Eu escuto isso há duas décadas. E, para ser sincero, já vi o preço que essa lógica cobra.
O problema não é a ceia, o panetone ou o churrasco do primo. O problema é transformar dezembro em um mês de “desculpa coletiva”, em que todo mundo aceita adiar o autocuidado, mesmo sabendo que janeiro chega igual para todos, com ou sem exageros.
O que muita gente não percebe é que é justamente nessa época, quando o ritmo afrouxa, que temos uma rara chance de olhar para nós mesmos sem a pressa do ano. É quando dá para marcar aquela consulta que ficou pendente por meses, fazer o exame que você adiou por medo, preguiça ou custo, ou até ajustar um tratamento que já deveria ter começado.
Tem gente que acredita que começar um cuidado no fim do ano “não faz sentido”. Mas faz, e muito.
Começar um tratamento quando a agenda desacelera aumenta a chance de aderência. Fazer exames em dezembro reduz a espera, porque a maioria deixa para janeiro. E ajustar hábitos agora, antes da virada, torna as metas de janeiro muito mais realistas.
Quando fundei a Clínica da Cidade, há mais de 20 anos, eu tinha uma certeza: se a saúde fosse mais simples e mais justa, as pessoas cuidariam mais de si o ano inteiro, inclusive em dezembro. E essa lógica se confirmou.
Nós percebemos que, quando o atendimento é rápido, previsível e cabe no bolso, o paciente não precisa escolher entre comprar presente e fazer exame. Ele consegue fazer os dois.
E sim, isso também mantém nosso negócio de pé.

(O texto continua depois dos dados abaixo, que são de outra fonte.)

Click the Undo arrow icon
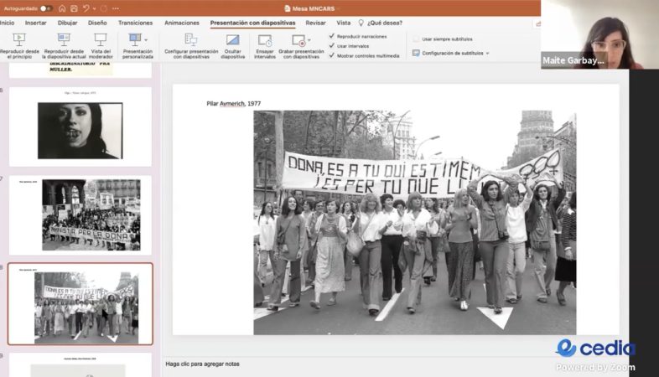 [86, 8]
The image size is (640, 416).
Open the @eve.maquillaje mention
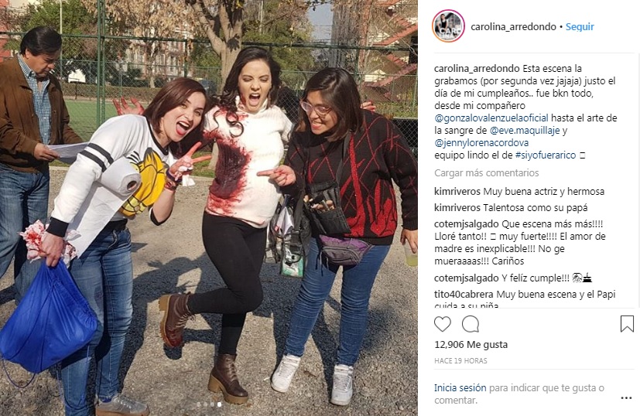(x=525, y=131)
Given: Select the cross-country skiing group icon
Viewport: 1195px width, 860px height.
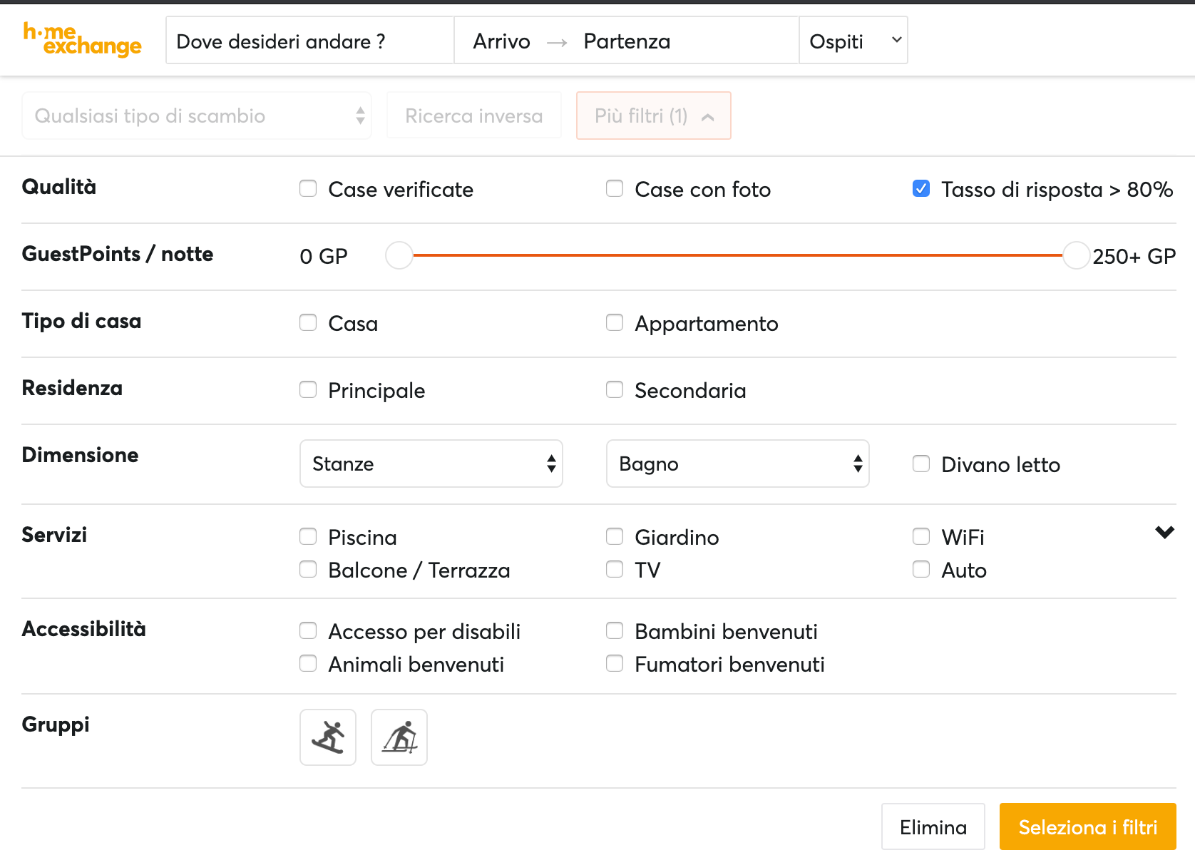Looking at the screenshot, I should click(x=399, y=737).
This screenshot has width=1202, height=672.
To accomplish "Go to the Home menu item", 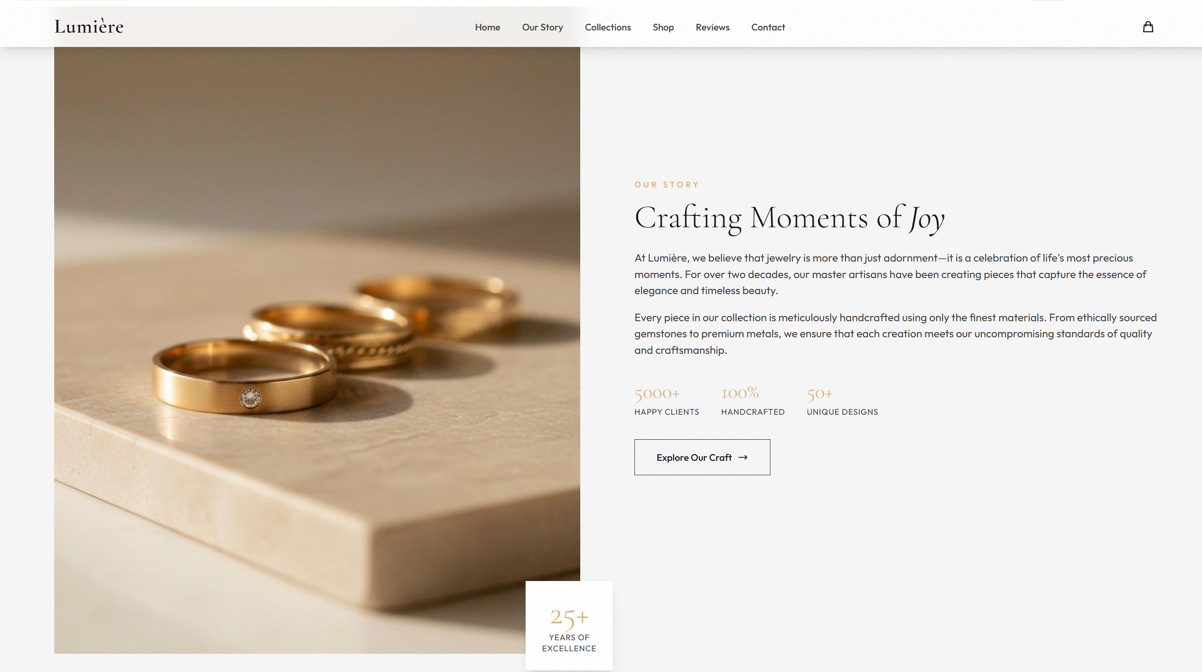I will [x=487, y=27].
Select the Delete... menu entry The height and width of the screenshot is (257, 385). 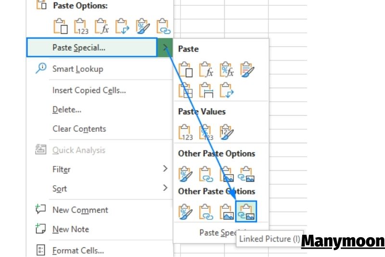pyautogui.click(x=66, y=109)
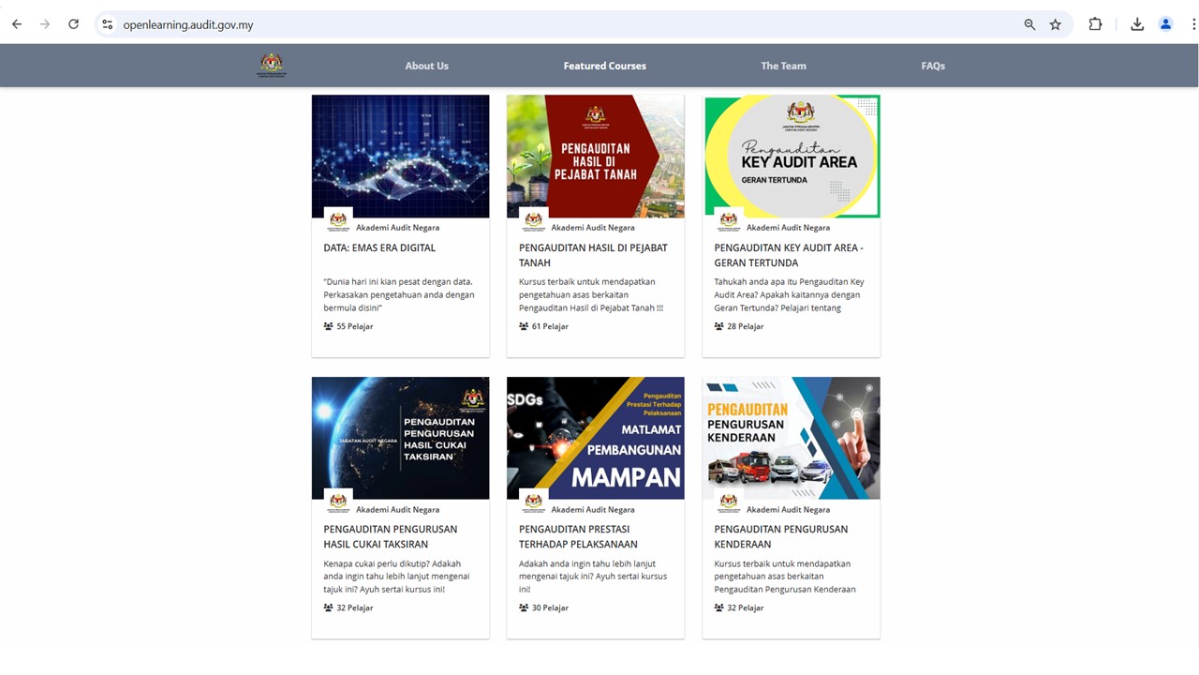Click the zoom magnifier icon in address bar
The image size is (1199, 675).
pos(1029,24)
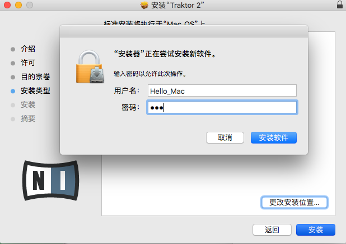Select the 目的宗卷 step in sidebar

pos(35,77)
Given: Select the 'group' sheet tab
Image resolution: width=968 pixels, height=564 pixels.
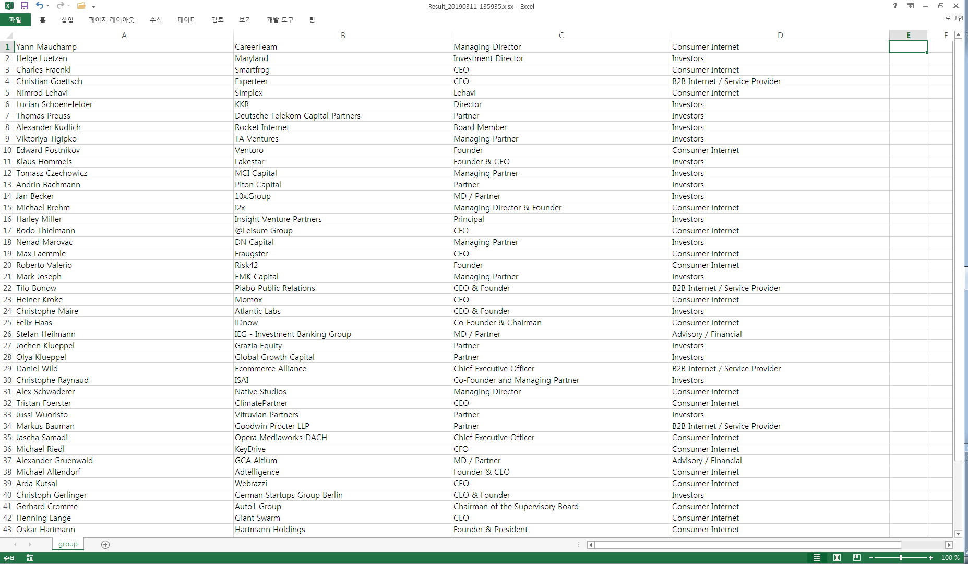Looking at the screenshot, I should click(68, 544).
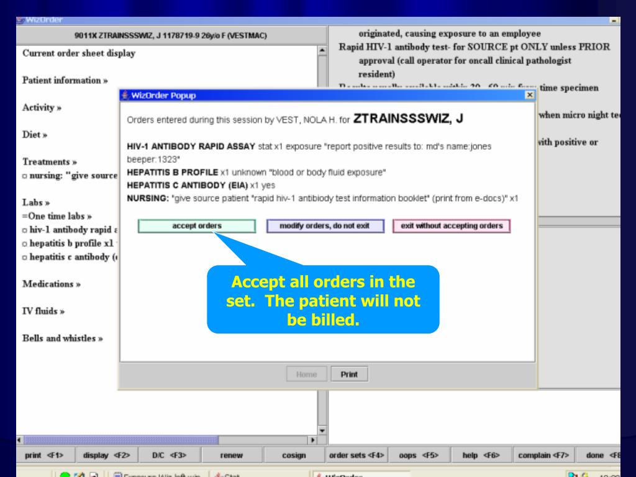The height and width of the screenshot is (477, 636).
Task: Select the hepatitis b profile order checkbox
Action: click(25, 244)
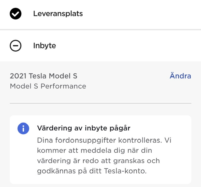The image size is (201, 187).
Task: Click the Ändra link to change trade-in
Action: 180,76
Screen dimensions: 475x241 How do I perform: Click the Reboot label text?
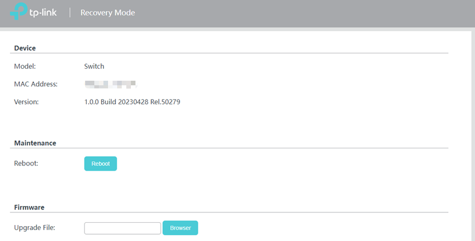point(26,163)
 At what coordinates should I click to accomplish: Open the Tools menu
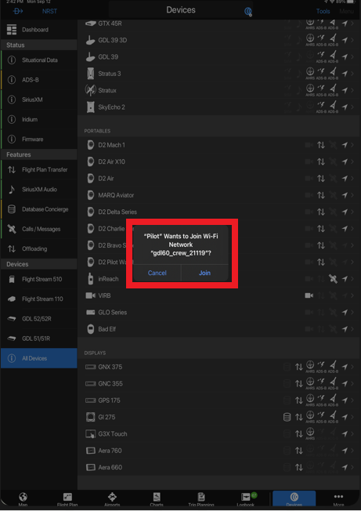[323, 11]
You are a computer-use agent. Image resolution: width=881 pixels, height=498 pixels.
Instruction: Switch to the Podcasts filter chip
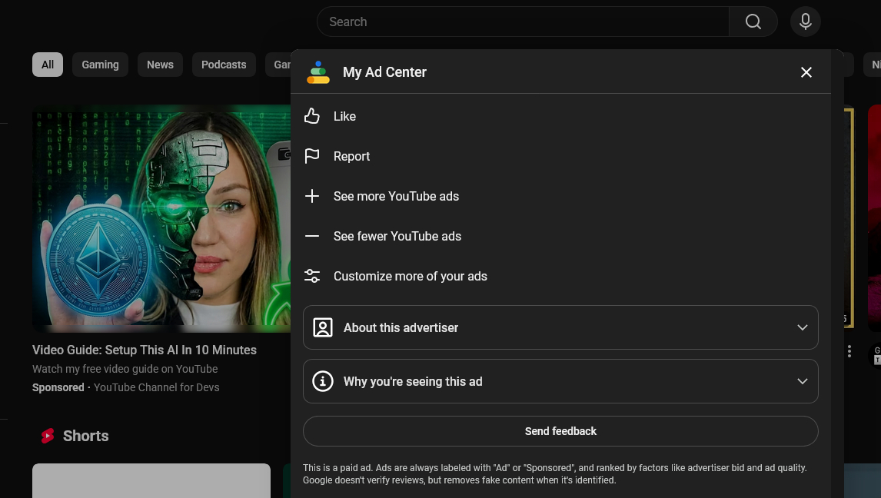pyautogui.click(x=224, y=65)
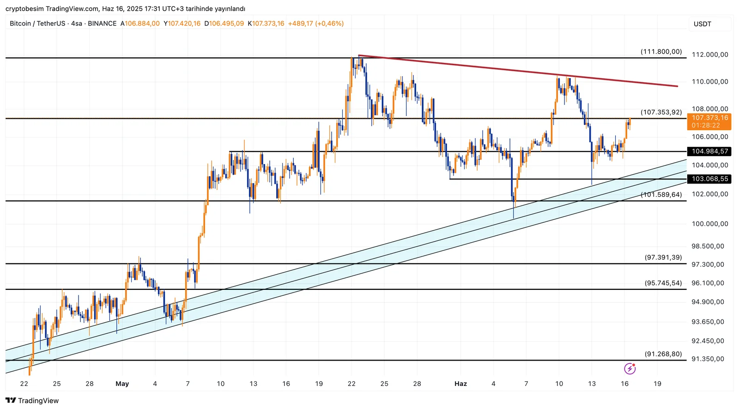
Task: Click the purple lightning event icon
Action: (630, 368)
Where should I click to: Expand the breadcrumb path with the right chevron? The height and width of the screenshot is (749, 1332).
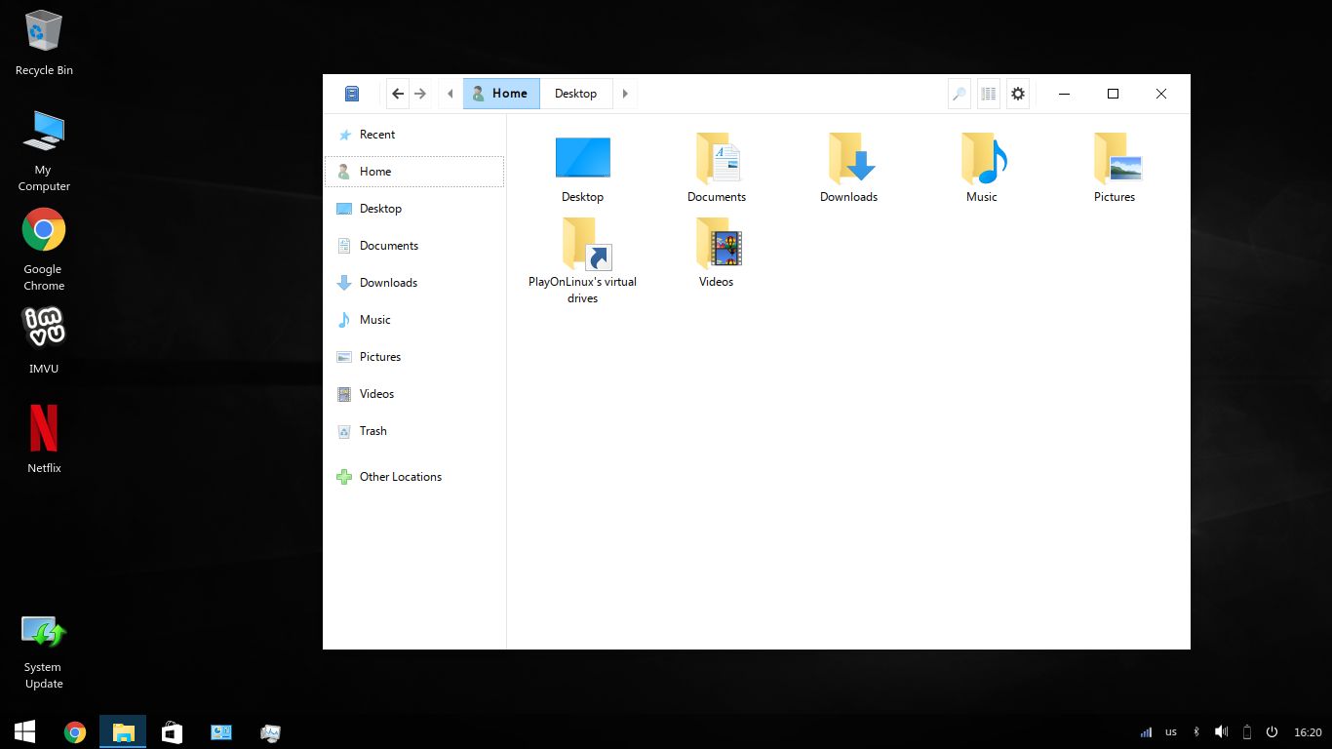click(625, 94)
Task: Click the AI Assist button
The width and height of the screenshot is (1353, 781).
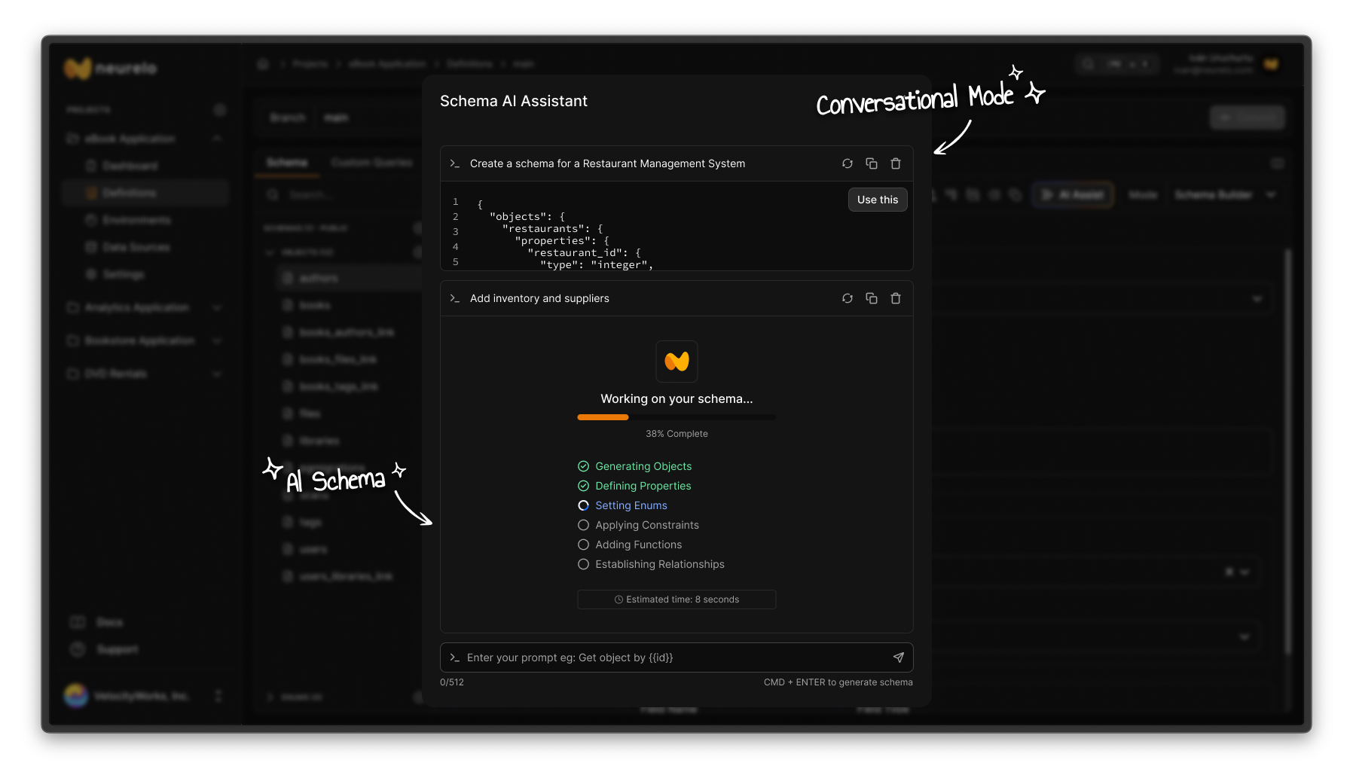Action: coord(1073,194)
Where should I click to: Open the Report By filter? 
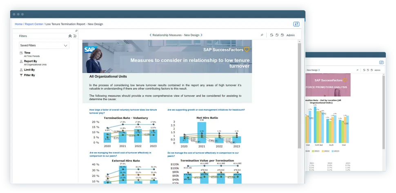point(30,61)
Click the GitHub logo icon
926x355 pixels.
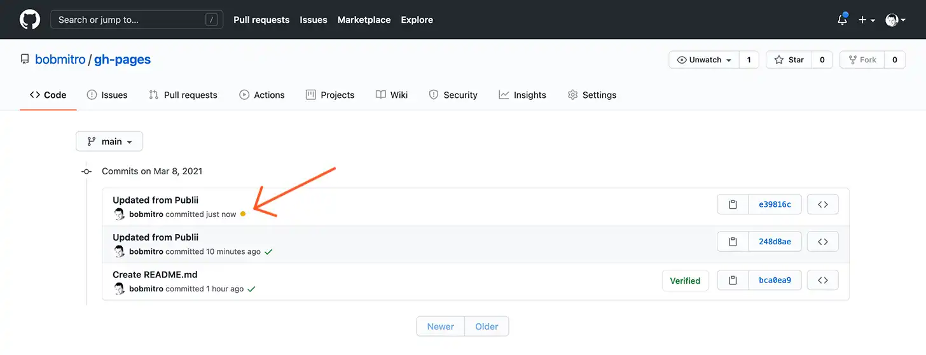click(30, 20)
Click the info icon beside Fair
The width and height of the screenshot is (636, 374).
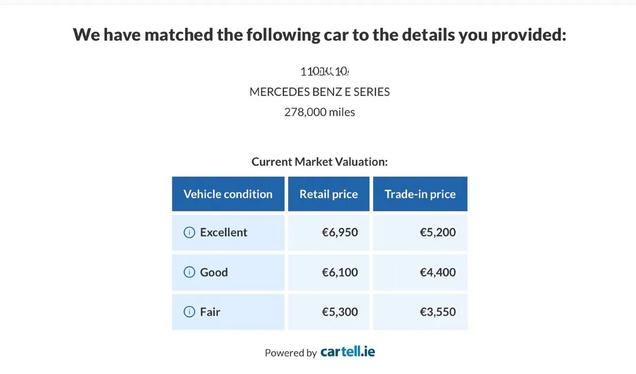click(x=189, y=312)
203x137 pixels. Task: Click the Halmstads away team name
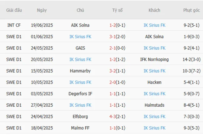coord(155,105)
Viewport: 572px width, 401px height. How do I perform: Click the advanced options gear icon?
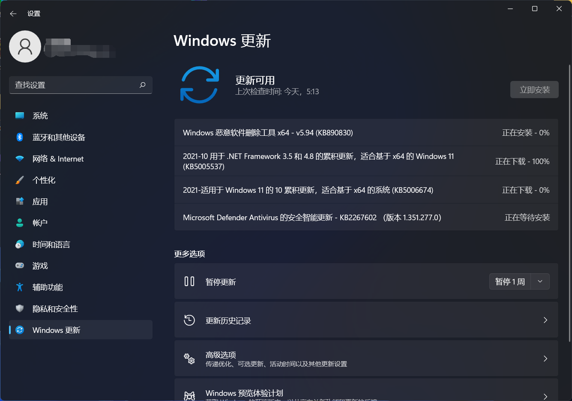(189, 359)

Não porque a pessoa consome, mas porque ela confia. A saúde acessível só funciona quando as pessoas deixam de ver o cuidado como algo “depois das festas” e passam a enxergar como parte da vida, inclusive nos meses mais cheios, mais festivos e mais caóticos.
A ceia passa. O presente passa. As festas passam.
Mas um diagnóstico precoce, uma consulta feita na hora certa ou um exame que evita um problema maior isso fica. E, como alguém que há duas décadas acompanha de perto a saúde das pessoas, posso afirmar: não existe pior investimento do que deixar o próprio corpo para depois.